§ Task prompt: Update the listing below by replacing "Identify the location of" with "Find the position of" everywhere it appears, leaving every other part unchanged.

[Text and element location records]
■ ■ ■

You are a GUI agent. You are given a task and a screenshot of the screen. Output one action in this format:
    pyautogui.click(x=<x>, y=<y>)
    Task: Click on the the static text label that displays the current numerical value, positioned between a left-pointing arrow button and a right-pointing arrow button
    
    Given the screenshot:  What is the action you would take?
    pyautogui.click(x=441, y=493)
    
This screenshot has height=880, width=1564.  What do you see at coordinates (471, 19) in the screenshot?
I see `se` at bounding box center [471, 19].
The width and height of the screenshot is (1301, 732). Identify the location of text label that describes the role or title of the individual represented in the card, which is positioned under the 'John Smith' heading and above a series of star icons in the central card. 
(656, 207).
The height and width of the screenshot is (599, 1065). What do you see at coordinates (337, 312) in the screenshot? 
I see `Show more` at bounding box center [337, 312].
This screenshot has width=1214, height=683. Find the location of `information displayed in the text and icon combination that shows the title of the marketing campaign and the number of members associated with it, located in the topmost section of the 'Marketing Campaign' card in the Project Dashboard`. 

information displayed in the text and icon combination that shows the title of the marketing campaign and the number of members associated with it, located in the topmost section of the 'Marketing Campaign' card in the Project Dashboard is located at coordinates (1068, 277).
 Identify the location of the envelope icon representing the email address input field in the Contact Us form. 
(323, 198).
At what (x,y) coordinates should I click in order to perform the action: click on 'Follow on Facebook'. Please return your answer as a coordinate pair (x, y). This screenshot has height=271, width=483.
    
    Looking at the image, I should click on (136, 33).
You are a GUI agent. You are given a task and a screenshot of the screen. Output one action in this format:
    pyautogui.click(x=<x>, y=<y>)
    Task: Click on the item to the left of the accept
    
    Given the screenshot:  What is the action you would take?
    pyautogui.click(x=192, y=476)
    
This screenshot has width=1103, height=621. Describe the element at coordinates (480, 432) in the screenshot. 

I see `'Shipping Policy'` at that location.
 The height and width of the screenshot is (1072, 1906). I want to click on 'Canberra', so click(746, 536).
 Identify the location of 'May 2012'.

■ ■ ■

§ Task result:
You are a GUI agent. You are given a task and a screenshot of the screen. Output one action in this format:
    pyautogui.click(x=<x>, y=<y>)
    Task: Click on the the static text label that displays the current numerical value, positioned between a left-pointing arrow button and a right-pointing arrow button
    
    Given the screenshot:  What is the action you would take?
    pyautogui.click(x=441, y=493)
    
This screenshot has height=880, width=1564.  What do you see at coordinates (471, 19) in the screenshot?
I see `se` at bounding box center [471, 19].
The width and height of the screenshot is (1301, 732). Find the position of text label that describes the role or title of the individual represented in the card, which is positioned under the 'John Smith' heading and above a series of star icons in the central card. 
(656, 207).
The height and width of the screenshot is (599, 1065). What do you see at coordinates (337, 312) in the screenshot? 
I see `Show more` at bounding box center [337, 312].
This screenshot has width=1214, height=683. Find the location of `information displayed in the text and icon combination that shows the title of the marketing campaign and the number of members associated with it, located in the topmost section of the 'Marketing Campaign' card in the Project Dashboard`. 

information displayed in the text and icon combination that shows the title of the marketing campaign and the number of members associated with it, located in the topmost section of the 'Marketing Campaign' card in the Project Dashboard is located at coordinates (1068, 277).
 Find the position of the envelope icon representing the email address input field in the Contact Us form. 
(323, 198).
At what (x,y) coordinates should I click in order to perform the action: click on 'Follow on Facebook'. Please return your answer as a coordinate pair (x, y). This screenshot has height=271, width=483.
    
    Looking at the image, I should click on (136, 33).
You are a GUI agent. You are given a task and a screenshot of the screen. Output one action in this format:
    pyautogui.click(x=<x>, y=<y>)
    Task: Click on the item to the left of the accept
    
    Given the screenshot:  What is the action you would take?
    pyautogui.click(x=192, y=476)
    
This screenshot has width=1103, height=621. Describe the element at coordinates (480, 432) in the screenshot. 

I see `'Shipping Policy'` at that location.
 The height and width of the screenshot is (1072, 1906). I want to click on 'Canberra', so click(746, 536).
 Find the position of 'May 2012'.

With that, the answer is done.